But homeowners who don’t have mortgages can choose to self-insure. While that seems insane, allow me to walk through the economics of such a decision.
I met a retired woman in New Orleans who bought her house in the 1960s for $68,000. The mortgage was paid off 20 years ago. Today, she could sell the house for over $300,000, and an insurance company estimates it would cost $250,000 to rebuild the home after a total loss, which is probably a low estimate. She lives on a fixed income from Social Security and a small retirement savings account. Her annual homeowners insurance premium is now over $6,000/year. This cost doesn’t fit in her modest budget.
She decided to cancel her homeowners insurance policy. In the event of a named storm, her deductible would have been $12,500, or 5% of the coverage amount. She’s paying $6,000 year after year, and coverage doesn’t kick in until there are losses greater than the deductible. She plans to invest the savings from canceling her insurance to build a slush fund for potential storm damage.

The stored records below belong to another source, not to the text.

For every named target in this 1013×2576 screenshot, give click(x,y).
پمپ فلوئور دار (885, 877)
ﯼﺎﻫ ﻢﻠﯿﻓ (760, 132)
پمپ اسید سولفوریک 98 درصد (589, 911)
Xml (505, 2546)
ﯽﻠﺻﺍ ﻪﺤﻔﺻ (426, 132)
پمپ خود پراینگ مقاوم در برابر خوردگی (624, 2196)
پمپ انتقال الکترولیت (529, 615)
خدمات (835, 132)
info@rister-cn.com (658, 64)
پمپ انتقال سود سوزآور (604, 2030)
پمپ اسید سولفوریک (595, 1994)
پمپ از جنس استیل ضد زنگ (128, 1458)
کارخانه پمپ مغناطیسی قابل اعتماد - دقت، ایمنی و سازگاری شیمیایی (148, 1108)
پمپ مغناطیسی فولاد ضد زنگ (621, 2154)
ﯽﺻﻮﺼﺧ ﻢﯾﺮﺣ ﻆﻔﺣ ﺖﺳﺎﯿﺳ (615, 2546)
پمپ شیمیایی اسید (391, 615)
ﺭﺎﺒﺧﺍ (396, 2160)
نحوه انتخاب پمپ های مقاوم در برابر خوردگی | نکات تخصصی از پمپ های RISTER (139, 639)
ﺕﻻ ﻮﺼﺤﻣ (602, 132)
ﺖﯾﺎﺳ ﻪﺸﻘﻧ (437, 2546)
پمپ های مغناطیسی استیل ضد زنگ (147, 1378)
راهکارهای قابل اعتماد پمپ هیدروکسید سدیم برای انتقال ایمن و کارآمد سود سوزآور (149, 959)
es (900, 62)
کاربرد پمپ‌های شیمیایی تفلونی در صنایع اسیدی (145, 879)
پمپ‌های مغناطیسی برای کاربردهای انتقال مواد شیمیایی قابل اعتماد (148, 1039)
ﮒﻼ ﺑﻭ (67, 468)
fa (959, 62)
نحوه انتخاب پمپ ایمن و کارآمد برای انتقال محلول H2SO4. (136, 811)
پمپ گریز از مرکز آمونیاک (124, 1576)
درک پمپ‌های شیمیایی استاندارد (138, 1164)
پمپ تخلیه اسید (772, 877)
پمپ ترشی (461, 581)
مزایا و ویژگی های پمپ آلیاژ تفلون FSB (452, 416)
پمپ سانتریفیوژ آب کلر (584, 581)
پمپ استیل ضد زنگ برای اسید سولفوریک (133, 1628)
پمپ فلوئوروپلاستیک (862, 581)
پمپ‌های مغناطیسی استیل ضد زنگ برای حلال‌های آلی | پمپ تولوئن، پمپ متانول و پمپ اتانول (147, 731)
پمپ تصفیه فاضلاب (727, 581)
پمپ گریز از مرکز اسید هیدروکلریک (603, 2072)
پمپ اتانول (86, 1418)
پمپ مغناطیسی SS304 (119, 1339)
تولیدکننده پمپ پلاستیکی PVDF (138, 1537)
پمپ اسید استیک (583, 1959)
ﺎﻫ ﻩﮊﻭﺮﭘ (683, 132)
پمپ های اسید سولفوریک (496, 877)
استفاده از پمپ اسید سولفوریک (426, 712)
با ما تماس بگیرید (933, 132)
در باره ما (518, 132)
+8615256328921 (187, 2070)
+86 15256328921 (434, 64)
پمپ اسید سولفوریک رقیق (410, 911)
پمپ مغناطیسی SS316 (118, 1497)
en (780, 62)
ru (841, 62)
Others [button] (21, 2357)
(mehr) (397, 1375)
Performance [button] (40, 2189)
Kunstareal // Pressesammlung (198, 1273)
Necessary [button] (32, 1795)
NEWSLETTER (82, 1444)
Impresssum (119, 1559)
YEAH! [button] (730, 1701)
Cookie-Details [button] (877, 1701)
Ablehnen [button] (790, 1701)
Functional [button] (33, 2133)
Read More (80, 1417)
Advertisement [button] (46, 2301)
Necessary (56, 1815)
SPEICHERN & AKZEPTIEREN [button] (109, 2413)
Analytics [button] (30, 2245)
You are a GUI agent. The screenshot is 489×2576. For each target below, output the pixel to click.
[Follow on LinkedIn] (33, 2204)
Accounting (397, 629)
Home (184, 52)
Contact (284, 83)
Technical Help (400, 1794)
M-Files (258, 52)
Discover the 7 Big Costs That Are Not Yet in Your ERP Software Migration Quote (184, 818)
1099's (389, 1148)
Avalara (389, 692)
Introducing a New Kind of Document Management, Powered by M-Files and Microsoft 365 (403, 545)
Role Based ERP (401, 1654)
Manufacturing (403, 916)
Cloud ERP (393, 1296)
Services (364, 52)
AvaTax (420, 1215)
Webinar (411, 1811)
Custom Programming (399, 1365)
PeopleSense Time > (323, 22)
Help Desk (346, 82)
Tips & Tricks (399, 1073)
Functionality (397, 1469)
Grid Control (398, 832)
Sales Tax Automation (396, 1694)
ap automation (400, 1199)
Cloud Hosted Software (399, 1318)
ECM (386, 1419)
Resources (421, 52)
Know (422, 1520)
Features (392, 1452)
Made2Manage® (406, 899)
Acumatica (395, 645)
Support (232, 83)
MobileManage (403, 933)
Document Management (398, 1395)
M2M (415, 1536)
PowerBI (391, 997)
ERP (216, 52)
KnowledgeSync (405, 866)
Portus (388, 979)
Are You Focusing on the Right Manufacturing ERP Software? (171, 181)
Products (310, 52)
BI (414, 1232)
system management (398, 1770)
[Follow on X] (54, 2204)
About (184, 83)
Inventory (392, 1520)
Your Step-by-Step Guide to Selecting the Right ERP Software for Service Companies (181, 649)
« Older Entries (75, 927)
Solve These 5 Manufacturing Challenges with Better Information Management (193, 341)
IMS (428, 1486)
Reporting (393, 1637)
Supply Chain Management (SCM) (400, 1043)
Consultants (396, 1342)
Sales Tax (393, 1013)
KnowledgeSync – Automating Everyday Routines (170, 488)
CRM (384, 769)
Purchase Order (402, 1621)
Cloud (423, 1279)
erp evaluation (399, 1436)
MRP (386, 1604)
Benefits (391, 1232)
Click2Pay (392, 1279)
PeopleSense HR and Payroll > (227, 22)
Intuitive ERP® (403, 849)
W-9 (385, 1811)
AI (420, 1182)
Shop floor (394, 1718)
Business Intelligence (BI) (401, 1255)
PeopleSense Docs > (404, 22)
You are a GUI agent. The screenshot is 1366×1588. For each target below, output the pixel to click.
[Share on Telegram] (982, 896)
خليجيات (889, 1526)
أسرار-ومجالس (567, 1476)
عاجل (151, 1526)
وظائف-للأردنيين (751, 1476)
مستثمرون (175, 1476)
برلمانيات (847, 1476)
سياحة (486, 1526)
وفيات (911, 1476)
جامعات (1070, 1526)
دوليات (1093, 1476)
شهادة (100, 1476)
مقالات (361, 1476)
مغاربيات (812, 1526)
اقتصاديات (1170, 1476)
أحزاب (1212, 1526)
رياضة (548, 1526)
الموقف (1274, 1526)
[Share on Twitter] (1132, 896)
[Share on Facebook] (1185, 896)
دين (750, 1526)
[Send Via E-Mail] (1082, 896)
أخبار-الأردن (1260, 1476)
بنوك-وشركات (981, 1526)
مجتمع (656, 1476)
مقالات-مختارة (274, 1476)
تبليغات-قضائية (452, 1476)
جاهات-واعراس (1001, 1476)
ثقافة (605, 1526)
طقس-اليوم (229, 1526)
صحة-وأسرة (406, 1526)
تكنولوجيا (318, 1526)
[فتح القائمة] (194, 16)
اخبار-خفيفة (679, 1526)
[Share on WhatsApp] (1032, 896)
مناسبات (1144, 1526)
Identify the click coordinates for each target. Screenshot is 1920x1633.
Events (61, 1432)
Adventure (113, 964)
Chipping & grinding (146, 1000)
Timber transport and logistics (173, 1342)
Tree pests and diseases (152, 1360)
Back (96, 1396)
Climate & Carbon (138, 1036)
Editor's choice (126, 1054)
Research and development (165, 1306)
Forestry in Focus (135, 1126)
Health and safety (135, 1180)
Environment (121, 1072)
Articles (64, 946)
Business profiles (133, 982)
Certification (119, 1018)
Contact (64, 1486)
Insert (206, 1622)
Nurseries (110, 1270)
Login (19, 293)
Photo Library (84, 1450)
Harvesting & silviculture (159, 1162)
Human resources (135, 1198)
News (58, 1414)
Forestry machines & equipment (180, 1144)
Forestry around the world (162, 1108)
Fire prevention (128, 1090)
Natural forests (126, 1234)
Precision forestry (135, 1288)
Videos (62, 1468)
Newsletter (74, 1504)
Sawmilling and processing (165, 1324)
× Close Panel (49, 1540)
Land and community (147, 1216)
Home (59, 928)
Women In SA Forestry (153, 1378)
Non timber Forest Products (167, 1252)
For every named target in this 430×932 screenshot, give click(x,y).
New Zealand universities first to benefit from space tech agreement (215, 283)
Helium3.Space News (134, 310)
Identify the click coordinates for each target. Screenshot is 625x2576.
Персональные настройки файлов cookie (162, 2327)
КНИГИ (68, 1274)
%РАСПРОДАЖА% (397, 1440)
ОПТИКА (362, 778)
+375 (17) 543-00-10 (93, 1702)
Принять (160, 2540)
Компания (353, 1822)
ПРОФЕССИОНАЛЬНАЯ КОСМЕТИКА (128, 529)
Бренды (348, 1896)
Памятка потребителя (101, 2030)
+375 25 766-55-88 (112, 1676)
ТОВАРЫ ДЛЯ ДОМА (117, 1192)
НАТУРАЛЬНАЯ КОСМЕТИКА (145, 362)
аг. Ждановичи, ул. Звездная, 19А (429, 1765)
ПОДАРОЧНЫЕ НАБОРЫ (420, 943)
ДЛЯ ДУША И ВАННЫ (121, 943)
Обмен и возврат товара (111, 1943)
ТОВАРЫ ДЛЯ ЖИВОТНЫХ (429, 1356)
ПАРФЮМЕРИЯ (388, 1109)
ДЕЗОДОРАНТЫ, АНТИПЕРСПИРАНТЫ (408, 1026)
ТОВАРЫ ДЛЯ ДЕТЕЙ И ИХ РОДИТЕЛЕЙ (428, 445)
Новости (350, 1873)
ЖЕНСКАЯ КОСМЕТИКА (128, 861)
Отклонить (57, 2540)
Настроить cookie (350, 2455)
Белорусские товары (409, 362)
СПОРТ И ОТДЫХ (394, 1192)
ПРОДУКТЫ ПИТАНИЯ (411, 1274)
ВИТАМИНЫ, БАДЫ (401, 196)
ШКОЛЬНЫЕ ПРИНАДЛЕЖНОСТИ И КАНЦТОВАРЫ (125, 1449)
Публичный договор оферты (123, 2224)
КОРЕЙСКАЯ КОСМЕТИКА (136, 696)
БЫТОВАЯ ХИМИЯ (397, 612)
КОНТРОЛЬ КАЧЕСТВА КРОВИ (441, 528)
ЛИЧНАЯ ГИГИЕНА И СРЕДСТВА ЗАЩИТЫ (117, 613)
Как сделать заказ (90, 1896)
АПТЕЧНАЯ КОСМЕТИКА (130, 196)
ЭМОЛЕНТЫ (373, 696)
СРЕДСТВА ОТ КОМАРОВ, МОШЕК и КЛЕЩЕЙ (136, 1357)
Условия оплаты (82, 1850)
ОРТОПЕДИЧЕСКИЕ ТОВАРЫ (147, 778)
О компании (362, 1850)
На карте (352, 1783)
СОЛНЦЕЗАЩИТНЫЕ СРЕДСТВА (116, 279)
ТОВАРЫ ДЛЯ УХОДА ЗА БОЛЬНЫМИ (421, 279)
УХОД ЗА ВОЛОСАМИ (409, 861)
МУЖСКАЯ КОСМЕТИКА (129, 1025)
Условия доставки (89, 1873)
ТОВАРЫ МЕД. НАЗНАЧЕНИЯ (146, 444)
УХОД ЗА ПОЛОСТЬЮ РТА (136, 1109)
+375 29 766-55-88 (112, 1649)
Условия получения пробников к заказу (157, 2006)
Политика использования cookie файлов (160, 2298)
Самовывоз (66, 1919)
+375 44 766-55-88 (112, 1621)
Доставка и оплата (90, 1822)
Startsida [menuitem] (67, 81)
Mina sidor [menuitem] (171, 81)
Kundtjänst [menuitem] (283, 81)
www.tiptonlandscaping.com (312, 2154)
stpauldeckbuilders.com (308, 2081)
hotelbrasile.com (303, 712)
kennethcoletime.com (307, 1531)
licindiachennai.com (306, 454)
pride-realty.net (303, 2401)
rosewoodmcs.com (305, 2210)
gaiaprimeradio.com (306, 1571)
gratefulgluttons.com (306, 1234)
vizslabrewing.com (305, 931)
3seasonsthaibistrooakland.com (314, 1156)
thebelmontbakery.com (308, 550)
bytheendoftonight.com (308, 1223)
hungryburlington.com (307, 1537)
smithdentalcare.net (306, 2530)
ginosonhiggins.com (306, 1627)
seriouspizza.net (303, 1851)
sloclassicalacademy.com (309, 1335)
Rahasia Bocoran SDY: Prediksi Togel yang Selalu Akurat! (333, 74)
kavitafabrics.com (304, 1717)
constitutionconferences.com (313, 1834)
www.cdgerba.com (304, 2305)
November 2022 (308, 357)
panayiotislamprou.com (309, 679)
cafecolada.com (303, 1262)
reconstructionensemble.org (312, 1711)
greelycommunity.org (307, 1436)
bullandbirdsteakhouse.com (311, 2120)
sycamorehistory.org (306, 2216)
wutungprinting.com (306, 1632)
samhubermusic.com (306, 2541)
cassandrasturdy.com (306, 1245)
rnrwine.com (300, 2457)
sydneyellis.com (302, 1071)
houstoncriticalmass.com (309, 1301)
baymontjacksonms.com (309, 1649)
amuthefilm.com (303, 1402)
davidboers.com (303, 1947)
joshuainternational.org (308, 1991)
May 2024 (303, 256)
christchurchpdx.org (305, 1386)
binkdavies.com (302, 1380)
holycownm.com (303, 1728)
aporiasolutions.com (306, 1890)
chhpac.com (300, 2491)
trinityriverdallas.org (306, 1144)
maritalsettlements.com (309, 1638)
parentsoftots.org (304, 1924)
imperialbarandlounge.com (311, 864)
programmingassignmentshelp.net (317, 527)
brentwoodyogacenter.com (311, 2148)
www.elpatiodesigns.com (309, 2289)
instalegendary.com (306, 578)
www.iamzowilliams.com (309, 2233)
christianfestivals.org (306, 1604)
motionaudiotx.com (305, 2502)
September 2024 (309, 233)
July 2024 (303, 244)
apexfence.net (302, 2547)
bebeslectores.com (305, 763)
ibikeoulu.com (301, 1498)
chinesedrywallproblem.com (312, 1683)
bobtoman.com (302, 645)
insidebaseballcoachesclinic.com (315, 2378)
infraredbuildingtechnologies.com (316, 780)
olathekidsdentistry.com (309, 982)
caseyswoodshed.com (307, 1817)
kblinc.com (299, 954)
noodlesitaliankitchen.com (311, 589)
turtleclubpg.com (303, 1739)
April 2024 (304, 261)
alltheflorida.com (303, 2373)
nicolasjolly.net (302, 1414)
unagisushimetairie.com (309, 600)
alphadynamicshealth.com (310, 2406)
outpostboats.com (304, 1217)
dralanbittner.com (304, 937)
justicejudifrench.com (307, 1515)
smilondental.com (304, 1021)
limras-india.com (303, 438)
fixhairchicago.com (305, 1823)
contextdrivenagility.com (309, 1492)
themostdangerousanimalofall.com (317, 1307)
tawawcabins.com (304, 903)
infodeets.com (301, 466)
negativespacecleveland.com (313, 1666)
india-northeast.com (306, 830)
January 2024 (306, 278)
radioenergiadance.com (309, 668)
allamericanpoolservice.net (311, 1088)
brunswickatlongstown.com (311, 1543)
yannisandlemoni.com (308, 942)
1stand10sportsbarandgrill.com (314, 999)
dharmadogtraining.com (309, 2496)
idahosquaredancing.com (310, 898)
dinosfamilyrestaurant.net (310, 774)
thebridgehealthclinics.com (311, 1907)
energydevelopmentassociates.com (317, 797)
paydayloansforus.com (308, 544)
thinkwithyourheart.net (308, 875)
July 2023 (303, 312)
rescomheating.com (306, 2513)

Is she crazy? I say no. She knows the ultimate risk, that a major storm event will cause a total loss of the home. If that happens, she will sell the lot and move on. If you’ve never lived somewhere where this is a real possibility, I understand it can be hard to comprehend. But many New Orleanians feel this way. We saw people walk away from their homes after Katrina. We are willing to do the same if it comes to it. We pray that doesn’t happen. We might come out ahead financially by self-insuring and accepting this risk.
The first time I heard about self-insuring a home was during my first year living in New Orleans. A fellow advisor was deciding on whether to cancel her insurance. The premiums were inching above 2% of the insured value. Her thought process was: If I pay for a new home every 50 years through insurance premiums, why not save and invest the premiums to cover future losses? After processing these economics, I understood how self-insuring could make sense. Of course, the risk is that a loss happens in the early years without insurance. That’s a risk she was prepared to take.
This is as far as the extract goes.